Please extract every one of the rows below and reproduce each one verbatim, in the same order.

☆ ☆ ☆ ☆

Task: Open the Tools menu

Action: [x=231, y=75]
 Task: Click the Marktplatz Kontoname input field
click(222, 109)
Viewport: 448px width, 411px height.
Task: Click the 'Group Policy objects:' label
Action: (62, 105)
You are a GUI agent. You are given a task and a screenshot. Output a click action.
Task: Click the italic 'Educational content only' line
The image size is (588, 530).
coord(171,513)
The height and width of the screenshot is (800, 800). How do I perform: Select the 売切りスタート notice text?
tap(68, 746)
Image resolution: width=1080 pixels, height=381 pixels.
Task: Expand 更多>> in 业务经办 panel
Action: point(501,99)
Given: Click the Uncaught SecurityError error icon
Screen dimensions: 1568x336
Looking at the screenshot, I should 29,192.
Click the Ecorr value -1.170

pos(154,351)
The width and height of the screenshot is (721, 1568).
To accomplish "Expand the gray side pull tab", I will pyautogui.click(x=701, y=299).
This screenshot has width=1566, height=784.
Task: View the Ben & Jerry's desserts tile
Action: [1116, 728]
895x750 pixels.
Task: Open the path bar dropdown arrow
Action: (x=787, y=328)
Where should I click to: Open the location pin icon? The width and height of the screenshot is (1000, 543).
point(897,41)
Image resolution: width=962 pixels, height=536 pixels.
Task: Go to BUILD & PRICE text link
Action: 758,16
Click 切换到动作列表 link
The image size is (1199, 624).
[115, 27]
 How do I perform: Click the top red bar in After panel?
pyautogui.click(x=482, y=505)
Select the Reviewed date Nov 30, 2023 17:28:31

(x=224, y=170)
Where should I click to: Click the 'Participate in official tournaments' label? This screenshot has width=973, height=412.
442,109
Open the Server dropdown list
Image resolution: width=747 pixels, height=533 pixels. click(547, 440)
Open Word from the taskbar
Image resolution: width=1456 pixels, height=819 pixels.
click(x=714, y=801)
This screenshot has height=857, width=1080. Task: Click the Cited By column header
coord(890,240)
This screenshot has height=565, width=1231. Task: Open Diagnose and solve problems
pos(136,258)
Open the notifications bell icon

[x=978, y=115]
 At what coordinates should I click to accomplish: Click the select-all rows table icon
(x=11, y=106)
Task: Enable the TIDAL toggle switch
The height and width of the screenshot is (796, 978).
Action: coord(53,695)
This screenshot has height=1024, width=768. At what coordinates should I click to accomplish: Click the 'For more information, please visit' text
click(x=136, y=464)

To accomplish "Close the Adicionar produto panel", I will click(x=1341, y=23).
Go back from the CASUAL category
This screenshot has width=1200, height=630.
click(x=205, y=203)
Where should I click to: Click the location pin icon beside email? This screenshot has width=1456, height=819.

☆ ☆ ☆ ☆

**Response to the task**:
Task: Open the Tools menu

Action: [x=231, y=75]
 Task: Click the Marktplatz Kontoname input field
click(222, 109)
Viewport: 448px width, 411px height.
Task: Click the 'Group Policy objects:' label
Action: (62, 105)
You are a GUI agent. You are given a task and a screenshot. Output a click action.
Task: Click the italic 'Educational content only' line
The image size is (588, 530).
coord(171,513)
The height and width of the screenshot is (800, 800). How do I perform: Select the 売切りスタート notice text?
tap(68, 746)
Image resolution: width=1080 pixels, height=381 pixels.
Task: Expand 更多>> in 业务经办 panel
Action: point(501,99)
Given: Click the Uncaught SecurityError error icon
Screen dimensions: 1568x336
Looking at the screenshot, I should 29,192.
Click the Ecorr value -1.170

pos(154,351)
The width and height of the screenshot is (721, 1568).
To accomplish "Expand the gray side pull tab", I will pyautogui.click(x=701, y=299).
This screenshot has width=1566, height=784.
Task: View the Ben & Jerry's desserts tile
Action: [1116, 728]
895x750 pixels.
Task: Open the path bar dropdown arrow
Action: (x=787, y=328)
Where should I click to: Open the location pin icon? The width and height of the screenshot is (1000, 543).
point(897,41)
Image resolution: width=962 pixels, height=536 pixels.
Task: Go to BUILD & PRICE text link
Action: 758,16
Click 切换到动作列表 link
The image size is (1199, 624).
[115, 27]
 How do I perform: Click the top red bar in After panel?
pyautogui.click(x=482, y=505)
Select the Reviewed date Nov 30, 2023 17:28:31

(x=224, y=170)
Where should I click to: Click the 'Participate in official tournaments' label? This screenshot has width=973, height=412.
442,109
Open the Server dropdown list
Image resolution: width=747 pixels, height=533 pixels. click(547, 440)
Open Word from the taskbar
Image resolution: width=1456 pixels, height=819 pixels.
click(x=714, y=801)
This screenshot has height=857, width=1080. Task: Click the Cited By column header
coord(890,240)
This screenshot has height=565, width=1231. Task: Open Diagnose and solve problems
pos(136,258)
Open the notifications bell icon

[x=978, y=115]
 At what coordinates should I click to accomplish: Click the select-all rows table icon
(x=11, y=106)
Task: Enable the TIDAL toggle switch
The height and width of the screenshot is (796, 978).
Action: coord(53,695)
This screenshot has height=1024, width=768. At what coordinates should I click to accomplish: Click the 'For more information, please visit' text
click(x=136, y=464)

To accomplish "Close the Adicionar produto panel", I will click(x=1341, y=23).
Go back from the CASUAL category
This screenshot has width=1200, height=630.
click(x=205, y=203)
Where should I click to: Click the location pin icon beside email? This screenshot has width=1456, height=819.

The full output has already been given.